Paixão e revolução

Por Terra Johari
Prefácio a Cultura fora da lei

 

Em 2014, a New School, universidade localizada na cidade de Nova York, nos Estados Unidos, promoveu uma residência com bell hooks, proporcionando o encontro da comunidade acadêmica com a célebre teórica feminista e cultural. Um dos eventos ocorridos naquele contexto foi uma conversa pública entre hooks e a atriz trans Laverne Cox, que ganhou notoriedade ao interpretar a personagem Sophia Burset na série Orange Is the New Black, transmitida originalmente pela Netflix entre 2013 e 2019.

Em determinado momento, Cox comentou a ideia de construir espaços seguros para o diálogo, fazendo referência ao livro Ensinando a transgredir: a educação como prática da liberdade, de bell hooks, lançado em 2004. A atriz foi, então, interpelada pela autora: “Sou crítica à noção de segurança no meu trabalho; o que eu quero é que as pessoas se sintam confortáveis com a circunstância do risco”. hooks foi além, questionando sobre como construir comunidades que possibilitem a existência de espaços para o risco — por exemplo, o risco de conhecer alguém fora dos seus próprios limites de raça, gênero e classe.

Assim como em vários outros livros e momentos de sua carreira, em Cultura fora da lei: representações de resistência bell hooks assume esse risco, que é inerente ao pensamento crítico radical que almeja expandir nossas possibilidades de existência. Dando continuidade a ideias formuladas em obras como Anseios: raça, gênero e políticas culturais (1990) e Olhares negros: raça e representação (1992), ambas lançadas no Brasil em 2019, a autora introduz este trabalho nos conduzindo à sala de estar de sua casa, à esfera íntima de sua vida. Constrói um texto em performance, uma contação de histórias, encenando um ambiente de familiaridade e também de curiosidade, no qual interage com duas crianças de sua vizinhança enquanto analisam, juntas, a pintura Os amantes, do artista estadunidense Jacob Lawrence. A cor vermelha chama atenção de início, uma cor que, conforme a própria autora, evoca a paixão, o desejo e a revolução.

Neste conjunto de ensaios e entrevistas, hooks mais uma vez assume seus posicionamentos de maneira apaixonada. Ela mesma questiona, na entrevista “O que a paixão tem a ver com isso?”, como abrir espaço para que mulheres autodeterminadas, apaixonadas — sobretudo apaixonadas por ideias —, possam simplesmente ser elas mesmas, no contexto do patriarcado supremacista branco capitalista imperialista. Ao mesmo tempo que produz teoria feminista e crítica cultural, a autora reivindica o direito de falar abertamente sobre sexo — sem ser reduzida a isso —, de estudar literatura medieval, de dialogar sobre relações não monogâmicas e cultivar práticas de espiritualidade.
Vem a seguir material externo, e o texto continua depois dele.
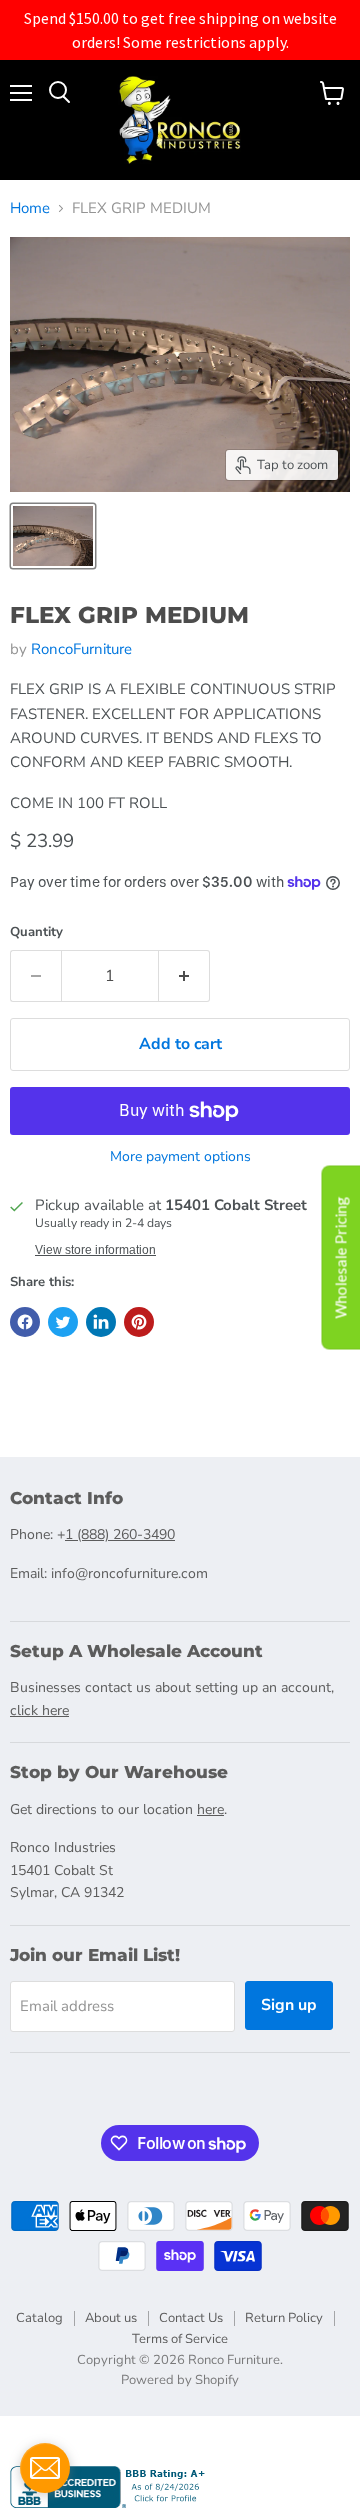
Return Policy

Recusando as expectativas limitantes que recaem sobre seu corpo, bell hooks assume um lugar de criatividade que desafia estereótipos de gênero, raça e classe. É um lugar de risco, de encruzilhada, no qual variadas referências confluem, produzindo uma obra que a própria autora qualifica como polifônica, de múltiplas vozes.
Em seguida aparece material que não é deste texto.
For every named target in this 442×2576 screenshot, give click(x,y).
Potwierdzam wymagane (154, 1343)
Como comenta na entrevista “Entrando no feminismo e indo além — só pelo prazer de fazer isso”, hooks desenvolve uma “teorização por meio da autobiografia ou da contação de histórias”, um projeto psicanalítico perpassado pela performance. Ao deixar emergir memórias pessoais na escrita, ela produz teoria ancorada em sua experiência corporificada. Muitas vezes os disparadores de seus textos são suas próprias vivências, e com isso ela aproxima a pessoa leitora da experiência concreta, em vez de se prender a formulações acadêmicas abstratas que dificultam discussões mais amplas.
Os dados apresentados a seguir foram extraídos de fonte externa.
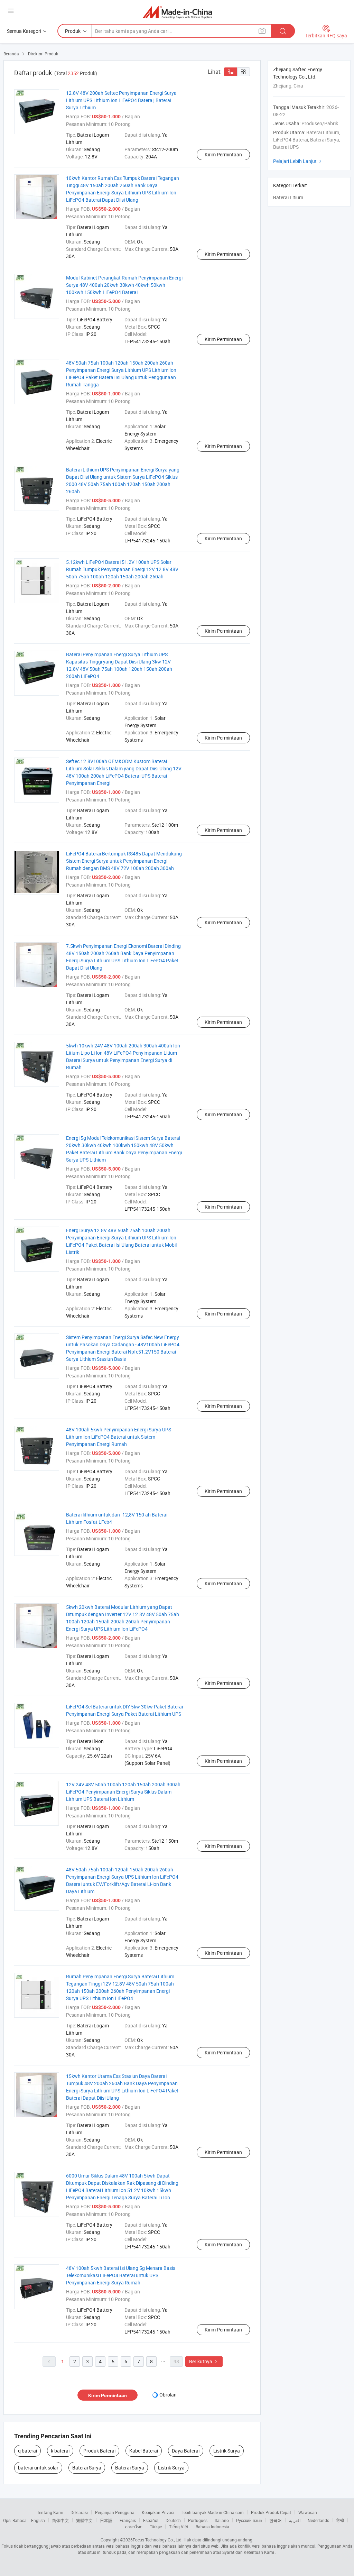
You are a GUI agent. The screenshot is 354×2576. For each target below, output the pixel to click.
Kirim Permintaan (223, 154)
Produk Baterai (99, 2450)
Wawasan (307, 2512)
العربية (294, 2520)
hooks não suprime a conexão entre teoria e vida vivida, mostrando que toda produção intelectual é culturalmente situada e imbricada na história de quem a formula. Por isso, faz questão de posicionar seu ponto de vista de mulher negra com origens na classe trabalhadora do Sul dos Estados Unidos e nascida em meados do século XX. Reconhecer a subjetividade no trabalho acadêmico é outro risco assumido por bell hooks, já que, historicamente, o conhecimento científico hegemônico se construiu sobre um ideal inalcançável de objetividade.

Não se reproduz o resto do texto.